Amalfi era ormai all'apice della sua potenza ed il suo ducato batteva una moneta, il tarì, accettata in tutti i mercati del Mediterraneo. Solo nel 1309 il principe di Salerno Guimario V prese la città, privandola della sua indipendenza. Roberto il Guiscardo riuscì a liberarla dal dominio salernitano nel 1073, ma Amalfi rimase sottoposta al potere normanno.
Nel 1255 Amalfi fu, per volere di papa Alessandro IV, feudo di Bertoldo, Ottone e Ludovico di Hohenbruck e poi, con Carlo d'Angiò, fu di Alardo di Valbery. Della gloriosa repubblica non c'era ormai che il ricordo: oltre alla peste che nel 1306 ne decimò la popolazione, il passare di mano in mano - nel 1391 da Venceslao Sanseverino alla famiglia Colonna fino al 1419 e a Raimondo del Balzo Orsini conte di Nola e di Sarno nel 1438, dopo essere stata saccheggiata per aver sostenuto Renato d'Angiò contro Alfonso d'Aragona nella lotta per il potere - ridusse ancor più le forze cittadine.

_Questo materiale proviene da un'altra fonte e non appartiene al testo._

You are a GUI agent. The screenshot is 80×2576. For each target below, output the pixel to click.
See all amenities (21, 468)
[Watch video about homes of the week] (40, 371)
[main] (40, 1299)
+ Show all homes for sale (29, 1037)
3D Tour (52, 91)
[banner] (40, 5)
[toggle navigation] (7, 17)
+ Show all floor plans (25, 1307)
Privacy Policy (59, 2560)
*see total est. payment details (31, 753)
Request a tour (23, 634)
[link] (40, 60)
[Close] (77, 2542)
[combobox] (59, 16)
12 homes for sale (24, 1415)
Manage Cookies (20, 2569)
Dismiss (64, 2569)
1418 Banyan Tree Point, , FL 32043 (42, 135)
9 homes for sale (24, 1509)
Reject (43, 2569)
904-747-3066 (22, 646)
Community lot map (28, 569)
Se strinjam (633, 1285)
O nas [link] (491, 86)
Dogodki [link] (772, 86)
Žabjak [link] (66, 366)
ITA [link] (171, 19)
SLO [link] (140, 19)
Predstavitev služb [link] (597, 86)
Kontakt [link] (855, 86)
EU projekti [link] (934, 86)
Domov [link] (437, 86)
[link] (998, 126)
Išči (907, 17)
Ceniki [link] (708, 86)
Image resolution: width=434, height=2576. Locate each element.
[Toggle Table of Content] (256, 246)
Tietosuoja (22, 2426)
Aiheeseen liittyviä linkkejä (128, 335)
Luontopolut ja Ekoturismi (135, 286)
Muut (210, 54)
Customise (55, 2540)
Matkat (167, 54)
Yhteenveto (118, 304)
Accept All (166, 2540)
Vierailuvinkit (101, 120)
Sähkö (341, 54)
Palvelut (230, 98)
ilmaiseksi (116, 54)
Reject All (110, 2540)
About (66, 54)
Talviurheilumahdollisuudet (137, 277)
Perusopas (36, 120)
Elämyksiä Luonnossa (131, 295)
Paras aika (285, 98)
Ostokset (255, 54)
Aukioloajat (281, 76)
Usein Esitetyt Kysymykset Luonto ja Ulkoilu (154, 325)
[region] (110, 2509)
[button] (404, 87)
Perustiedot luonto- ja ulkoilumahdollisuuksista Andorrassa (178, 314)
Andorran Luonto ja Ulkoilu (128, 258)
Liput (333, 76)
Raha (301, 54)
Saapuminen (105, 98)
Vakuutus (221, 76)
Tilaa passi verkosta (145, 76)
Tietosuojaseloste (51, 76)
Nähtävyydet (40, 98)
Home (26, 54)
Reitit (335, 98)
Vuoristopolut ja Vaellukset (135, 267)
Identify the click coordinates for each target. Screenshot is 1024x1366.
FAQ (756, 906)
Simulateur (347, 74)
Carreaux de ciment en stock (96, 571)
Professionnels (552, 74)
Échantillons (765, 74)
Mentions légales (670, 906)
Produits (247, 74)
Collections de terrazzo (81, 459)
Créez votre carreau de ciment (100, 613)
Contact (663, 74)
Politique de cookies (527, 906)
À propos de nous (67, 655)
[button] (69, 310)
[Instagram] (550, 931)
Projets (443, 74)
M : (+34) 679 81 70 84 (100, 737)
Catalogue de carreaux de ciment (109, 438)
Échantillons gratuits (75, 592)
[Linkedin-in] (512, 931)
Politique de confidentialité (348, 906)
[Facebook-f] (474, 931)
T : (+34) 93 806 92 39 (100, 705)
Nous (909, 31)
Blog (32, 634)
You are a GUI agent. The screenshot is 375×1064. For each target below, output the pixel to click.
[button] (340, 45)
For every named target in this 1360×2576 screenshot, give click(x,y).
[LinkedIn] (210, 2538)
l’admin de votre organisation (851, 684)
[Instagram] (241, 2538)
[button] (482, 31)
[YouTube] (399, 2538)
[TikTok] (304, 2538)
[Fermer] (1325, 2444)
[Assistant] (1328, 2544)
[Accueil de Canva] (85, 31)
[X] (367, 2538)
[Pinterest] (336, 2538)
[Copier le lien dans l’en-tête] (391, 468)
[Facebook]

Nel 1461 la città passò a Maria, figlia di Ferdinando I di Napoli e sposa di Antonio Todeschini Piccolomini. Alla morte dell'ultimo duca Giovanni Piccolomini nel 1582, Amalfi e il suo ducato furono messi in vendita per 216 mila ducati e i cittadini riscattarono la propria libertà. Fu così terra demaniale del Regno di Napoli fino al 1806, anno in cui creò un proprio consiglio comunale presieduto da un sindaco.(4)

1 Strabone V, 4, 43:
2 Il Beloch propose di identificare Marcina con Maiori (Beloch 1879, pag. 256), ma ormai è certo che sia Vietri sul Mare (vd. Amarotta 1977, pag. 51).
3 Chronicon Amalphitanum, I, foglio n° 195.
4 Per la facies greca in costiera amalfitana si è utilizzato Di Frischia 1981, perché è apparso l'unico studio che portasse prove sicure per questa tematica.